MARATHON — The Monroe County Commission, which met in Marathon last week, postponed voting on setting up a new zoning district for Roy’s Trailer Park on Stock Island, after Stock Island residents complained the issue should be voted on in Key West.
The commission, which meets next month in Key West, agreed to vote on the proposal in May because the park’s attorney, Bart Smith, could not make the February meeting in Key West.
In May, the commission will hold a public hearing on the creation of the boundaries of the “Stock Island Workforce Subarea” at the current site of 108-unit Roy’s Trailer Park. The goal would be to limit the permitted uses of the subarea to deed restricted affordable housing units and eliminate allocated density and nonresidential floor area, but provide “for the conversion and transfer of market rate ROGO (Rate of Growth Ordinance building allocations) exemptions to transient,” the proposed ordinance stated.
The county’s Planning and Environmental Resources Department recommends approval of the proposed text amendment but with the edits recommended by the department’s staff, the backup materials stated.
Included in those materials for the meeting is a report by a group of real estate consultants hired by the owner of the park to justify removing the current residents of the park.
About 70 residents have filed a lawsuit challenging the proposed demolition and redevelopment of the park, citing a lease agreement that runs through 2027.
The owner of Roy’s Trailer Park, Michael Browning, issued a letter to the park’s tenants on May 16 alerting them to the redevelopment of the park into apartments. Browning told residents they could be placed on a list at the neighboring Wreckers Cay apartments, which are currently under construction on Stock Island.
Browning is in conversations with Stock Island waterfront property owner Roger Bernstein about using all or some of the units that would keep units market rate and be used for vacation rentals or long-term rentals, Smith said. Bernstein owns property on Safe Harbor, which is being used for commercial fishing purposes.

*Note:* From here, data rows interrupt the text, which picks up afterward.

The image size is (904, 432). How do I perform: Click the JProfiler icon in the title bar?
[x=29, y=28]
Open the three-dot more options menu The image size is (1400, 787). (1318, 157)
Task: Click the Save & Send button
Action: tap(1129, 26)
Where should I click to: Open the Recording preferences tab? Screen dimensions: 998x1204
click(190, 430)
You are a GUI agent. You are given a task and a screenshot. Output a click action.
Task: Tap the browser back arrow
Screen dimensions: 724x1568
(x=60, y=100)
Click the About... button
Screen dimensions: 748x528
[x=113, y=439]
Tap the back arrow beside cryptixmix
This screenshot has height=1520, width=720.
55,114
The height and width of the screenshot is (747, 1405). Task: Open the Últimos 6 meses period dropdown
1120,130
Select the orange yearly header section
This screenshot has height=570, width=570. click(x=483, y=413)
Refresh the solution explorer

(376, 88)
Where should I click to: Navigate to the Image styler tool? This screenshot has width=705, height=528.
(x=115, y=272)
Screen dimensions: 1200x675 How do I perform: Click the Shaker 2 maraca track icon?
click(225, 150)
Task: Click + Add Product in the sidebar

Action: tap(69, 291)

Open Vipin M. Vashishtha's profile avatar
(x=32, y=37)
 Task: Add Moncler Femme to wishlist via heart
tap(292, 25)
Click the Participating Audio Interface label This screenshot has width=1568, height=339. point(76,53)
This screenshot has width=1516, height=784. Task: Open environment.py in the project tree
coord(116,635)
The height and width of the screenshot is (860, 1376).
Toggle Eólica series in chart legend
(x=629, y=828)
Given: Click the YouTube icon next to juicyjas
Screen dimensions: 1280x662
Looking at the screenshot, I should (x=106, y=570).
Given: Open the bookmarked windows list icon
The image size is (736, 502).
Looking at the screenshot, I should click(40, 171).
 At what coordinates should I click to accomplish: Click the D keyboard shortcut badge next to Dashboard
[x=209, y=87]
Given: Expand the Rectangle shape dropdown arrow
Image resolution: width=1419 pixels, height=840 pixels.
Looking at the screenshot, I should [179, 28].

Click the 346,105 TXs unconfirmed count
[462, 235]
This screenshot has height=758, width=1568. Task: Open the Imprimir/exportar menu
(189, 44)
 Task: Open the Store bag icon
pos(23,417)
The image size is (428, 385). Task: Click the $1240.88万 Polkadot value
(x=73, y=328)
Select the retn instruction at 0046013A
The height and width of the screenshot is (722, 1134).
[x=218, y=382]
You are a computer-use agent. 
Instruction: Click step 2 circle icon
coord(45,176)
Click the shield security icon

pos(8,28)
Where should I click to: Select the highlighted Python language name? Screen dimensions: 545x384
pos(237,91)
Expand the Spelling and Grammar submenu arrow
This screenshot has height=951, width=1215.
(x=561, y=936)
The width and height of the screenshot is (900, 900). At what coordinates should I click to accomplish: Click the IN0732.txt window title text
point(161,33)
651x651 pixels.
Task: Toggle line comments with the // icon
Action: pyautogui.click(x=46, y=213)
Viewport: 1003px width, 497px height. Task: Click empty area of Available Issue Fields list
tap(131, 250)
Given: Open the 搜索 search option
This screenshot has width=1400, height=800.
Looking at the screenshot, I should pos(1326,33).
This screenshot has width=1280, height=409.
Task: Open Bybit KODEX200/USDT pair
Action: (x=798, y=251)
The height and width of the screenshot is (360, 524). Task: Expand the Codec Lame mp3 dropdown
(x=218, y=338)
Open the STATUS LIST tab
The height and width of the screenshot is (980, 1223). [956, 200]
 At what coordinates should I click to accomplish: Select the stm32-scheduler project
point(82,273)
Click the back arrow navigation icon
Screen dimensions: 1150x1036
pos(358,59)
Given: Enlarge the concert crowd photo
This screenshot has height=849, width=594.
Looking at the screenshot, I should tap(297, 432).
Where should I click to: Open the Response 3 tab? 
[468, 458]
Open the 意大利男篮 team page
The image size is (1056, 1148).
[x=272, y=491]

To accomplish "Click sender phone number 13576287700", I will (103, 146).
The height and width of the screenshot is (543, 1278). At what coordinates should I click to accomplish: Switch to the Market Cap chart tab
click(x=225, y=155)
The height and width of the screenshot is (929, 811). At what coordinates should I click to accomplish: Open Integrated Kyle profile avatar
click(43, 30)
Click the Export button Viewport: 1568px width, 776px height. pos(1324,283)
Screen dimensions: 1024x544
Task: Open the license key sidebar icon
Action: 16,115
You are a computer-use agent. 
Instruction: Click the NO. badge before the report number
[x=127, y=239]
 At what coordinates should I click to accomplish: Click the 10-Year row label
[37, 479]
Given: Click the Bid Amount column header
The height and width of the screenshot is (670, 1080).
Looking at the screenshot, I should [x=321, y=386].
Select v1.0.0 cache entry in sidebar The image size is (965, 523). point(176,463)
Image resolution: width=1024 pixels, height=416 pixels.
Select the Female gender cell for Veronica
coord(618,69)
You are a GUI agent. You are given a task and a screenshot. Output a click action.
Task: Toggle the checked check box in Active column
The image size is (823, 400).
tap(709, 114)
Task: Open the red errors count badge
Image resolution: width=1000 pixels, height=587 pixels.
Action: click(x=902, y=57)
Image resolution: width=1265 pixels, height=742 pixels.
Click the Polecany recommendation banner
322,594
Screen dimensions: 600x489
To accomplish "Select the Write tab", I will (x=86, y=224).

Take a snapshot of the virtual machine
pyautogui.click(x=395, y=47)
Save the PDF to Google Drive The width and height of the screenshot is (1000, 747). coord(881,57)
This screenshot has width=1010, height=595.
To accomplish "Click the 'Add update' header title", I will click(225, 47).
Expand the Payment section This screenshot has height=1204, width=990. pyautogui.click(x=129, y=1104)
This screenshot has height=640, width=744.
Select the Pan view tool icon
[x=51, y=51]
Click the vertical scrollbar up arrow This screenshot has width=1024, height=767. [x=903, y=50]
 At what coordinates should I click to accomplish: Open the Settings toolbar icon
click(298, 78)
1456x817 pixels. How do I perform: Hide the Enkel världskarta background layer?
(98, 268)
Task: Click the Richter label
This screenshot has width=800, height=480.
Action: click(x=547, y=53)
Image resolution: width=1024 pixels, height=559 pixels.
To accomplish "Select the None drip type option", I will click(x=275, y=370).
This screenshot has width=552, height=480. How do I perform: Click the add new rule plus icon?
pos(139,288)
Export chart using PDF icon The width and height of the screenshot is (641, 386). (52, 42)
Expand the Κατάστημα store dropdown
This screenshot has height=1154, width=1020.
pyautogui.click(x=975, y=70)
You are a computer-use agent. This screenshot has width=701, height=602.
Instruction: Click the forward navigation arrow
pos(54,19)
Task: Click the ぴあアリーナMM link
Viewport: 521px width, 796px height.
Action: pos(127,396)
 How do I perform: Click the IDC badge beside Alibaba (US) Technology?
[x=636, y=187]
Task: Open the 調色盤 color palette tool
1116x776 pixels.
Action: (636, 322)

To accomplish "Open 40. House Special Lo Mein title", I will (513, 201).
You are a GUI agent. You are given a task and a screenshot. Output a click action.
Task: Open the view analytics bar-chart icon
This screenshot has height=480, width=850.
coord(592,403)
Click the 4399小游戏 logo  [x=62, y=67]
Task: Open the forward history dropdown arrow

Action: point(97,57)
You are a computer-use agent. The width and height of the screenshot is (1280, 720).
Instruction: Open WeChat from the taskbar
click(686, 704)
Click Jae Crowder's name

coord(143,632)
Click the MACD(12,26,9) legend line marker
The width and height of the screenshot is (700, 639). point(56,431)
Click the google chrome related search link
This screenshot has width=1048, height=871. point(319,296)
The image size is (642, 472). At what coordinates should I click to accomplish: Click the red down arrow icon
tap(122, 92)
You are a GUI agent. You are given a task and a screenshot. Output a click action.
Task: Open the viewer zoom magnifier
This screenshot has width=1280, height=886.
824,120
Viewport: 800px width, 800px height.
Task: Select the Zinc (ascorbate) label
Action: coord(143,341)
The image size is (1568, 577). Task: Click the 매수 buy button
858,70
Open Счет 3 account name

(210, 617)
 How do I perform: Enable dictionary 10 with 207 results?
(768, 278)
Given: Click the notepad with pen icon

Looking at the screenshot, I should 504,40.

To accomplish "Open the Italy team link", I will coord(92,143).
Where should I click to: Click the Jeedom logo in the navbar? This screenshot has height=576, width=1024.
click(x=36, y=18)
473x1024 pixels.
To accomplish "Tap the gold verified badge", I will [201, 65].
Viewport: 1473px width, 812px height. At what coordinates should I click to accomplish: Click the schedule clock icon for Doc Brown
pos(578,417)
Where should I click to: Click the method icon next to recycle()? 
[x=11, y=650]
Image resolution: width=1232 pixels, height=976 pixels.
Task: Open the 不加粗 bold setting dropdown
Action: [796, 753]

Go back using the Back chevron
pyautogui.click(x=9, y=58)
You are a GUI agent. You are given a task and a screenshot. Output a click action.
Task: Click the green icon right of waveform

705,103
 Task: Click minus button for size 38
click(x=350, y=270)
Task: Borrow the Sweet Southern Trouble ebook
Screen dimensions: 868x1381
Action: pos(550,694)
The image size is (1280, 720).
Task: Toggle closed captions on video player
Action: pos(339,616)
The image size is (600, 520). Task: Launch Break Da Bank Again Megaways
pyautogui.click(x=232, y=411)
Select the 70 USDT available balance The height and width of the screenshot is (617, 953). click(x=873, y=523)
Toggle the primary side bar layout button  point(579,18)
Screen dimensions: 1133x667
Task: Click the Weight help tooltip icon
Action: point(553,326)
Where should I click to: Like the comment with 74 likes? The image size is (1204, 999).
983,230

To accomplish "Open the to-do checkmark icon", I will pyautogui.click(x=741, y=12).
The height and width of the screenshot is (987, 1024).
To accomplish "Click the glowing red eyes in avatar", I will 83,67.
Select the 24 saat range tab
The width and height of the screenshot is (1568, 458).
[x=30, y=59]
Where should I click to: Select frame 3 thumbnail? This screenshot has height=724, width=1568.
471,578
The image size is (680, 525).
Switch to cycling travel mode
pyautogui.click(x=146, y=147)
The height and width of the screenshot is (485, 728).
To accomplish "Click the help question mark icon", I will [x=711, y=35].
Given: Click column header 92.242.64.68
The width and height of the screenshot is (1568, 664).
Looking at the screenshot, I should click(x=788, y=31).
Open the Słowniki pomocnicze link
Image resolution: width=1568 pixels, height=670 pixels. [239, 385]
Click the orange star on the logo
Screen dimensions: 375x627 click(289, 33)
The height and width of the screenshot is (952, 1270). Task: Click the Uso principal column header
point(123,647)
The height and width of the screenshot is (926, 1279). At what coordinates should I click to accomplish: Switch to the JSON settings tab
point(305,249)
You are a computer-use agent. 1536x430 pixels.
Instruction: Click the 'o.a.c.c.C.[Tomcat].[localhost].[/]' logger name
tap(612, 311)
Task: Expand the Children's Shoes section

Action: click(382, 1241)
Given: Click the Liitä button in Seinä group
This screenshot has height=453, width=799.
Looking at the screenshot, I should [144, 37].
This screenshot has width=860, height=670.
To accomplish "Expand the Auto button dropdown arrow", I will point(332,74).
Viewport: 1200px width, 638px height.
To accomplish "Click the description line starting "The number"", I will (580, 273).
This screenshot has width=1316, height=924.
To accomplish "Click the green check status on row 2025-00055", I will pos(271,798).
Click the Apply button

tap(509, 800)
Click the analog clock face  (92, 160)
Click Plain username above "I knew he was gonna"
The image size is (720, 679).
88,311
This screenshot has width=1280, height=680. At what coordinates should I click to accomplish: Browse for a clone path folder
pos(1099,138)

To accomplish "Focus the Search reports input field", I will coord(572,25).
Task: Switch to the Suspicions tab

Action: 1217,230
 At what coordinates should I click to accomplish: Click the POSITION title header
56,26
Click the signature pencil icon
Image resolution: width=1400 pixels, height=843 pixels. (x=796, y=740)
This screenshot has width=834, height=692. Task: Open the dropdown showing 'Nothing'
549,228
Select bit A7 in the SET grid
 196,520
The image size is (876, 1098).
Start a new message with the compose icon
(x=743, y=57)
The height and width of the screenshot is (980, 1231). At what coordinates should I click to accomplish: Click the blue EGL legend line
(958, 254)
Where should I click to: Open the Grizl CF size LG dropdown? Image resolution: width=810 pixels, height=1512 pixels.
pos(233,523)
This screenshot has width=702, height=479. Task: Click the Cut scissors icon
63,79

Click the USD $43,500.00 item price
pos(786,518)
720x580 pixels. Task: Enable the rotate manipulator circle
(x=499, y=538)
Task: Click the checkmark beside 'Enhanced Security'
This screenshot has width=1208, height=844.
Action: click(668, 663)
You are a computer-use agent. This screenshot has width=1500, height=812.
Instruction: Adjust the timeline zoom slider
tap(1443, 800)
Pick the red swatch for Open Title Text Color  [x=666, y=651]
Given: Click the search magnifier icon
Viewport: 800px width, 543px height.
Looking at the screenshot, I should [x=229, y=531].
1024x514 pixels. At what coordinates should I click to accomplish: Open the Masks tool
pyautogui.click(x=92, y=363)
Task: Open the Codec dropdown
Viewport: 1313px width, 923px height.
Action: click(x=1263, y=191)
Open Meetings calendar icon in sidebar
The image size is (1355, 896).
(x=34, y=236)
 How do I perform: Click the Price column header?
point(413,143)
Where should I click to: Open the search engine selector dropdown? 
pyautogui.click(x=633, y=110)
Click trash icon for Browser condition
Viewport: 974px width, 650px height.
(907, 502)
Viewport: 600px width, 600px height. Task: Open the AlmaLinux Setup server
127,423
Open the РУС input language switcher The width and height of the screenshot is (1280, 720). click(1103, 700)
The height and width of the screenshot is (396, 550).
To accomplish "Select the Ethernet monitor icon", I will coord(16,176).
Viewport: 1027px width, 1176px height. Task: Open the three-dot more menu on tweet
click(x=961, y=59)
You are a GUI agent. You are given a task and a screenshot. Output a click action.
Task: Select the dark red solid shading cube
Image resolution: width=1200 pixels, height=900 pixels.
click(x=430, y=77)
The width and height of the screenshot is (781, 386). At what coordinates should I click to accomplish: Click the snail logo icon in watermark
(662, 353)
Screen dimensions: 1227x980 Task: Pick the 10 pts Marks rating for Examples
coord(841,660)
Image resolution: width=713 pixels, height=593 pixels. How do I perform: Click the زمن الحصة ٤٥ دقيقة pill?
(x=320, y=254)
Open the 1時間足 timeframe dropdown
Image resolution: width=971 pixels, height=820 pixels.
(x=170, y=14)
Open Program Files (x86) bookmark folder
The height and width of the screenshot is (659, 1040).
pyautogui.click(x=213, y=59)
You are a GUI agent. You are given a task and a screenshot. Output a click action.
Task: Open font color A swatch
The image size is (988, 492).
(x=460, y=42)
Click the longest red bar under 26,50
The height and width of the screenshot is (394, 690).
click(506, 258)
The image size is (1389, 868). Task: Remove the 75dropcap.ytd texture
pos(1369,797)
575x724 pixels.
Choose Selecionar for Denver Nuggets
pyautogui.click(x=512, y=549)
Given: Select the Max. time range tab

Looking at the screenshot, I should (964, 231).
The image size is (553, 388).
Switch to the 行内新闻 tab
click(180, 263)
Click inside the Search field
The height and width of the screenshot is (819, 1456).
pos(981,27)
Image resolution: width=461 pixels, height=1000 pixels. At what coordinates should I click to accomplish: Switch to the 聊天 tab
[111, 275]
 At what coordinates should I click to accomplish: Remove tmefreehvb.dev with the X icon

In other action, commissioners approved a resolution calling on the federal government to provide the necessary resources to address the influx of migrant arrivals in the Florida Keys. County Mayor Craig Cates sponsored the resolution.
Cates thanked Gov. Ron DeSantis for activating the Florida National Guard to help handle the number of Cuban migrants coming into the Keys, as the chain of islands has seen an increasing number of migrants crossing the Florida Straits to make landfall here. DeSantis’ executive order allows the county to be reimbursed for money it expends responding to the migrant crisis, Cates said.
The number of Cubans attempting to cross the Florida Straits and enter the United States has declined considerably since a surge during the Christmas and New Year holidays, and the U.S. Coast Guard has repatriated more than 1,000 Cubans within the past week.
DeSantis signed the order directing the National Guard to assist the Keys after the total number of Cuban migrants from Dec. 30 to Jan. 2, was 427 at Fort Jefferson, 59 in the Marquesas and 326 in the Keys, according to U.S. Coast Guard Lt. Cmdr. John Beal.
Commissioner Michelle Lincoln raised concerns about the environmental impacts of homemade vessels, called chugs, are having on the local ecosystem. The county has spent hundreds of thousands of dollars in recent years on removing derelict vessels from local waters and now is having to deal with an increasing number of abandoned chugs.
While there has been a drop in Cuban migrant landings in recent weeks, the resolution reminds the federal government that there needs to be a long-term plan, if and when the National Guard leaves and the landings continue, Commissioner Holly Raschein said.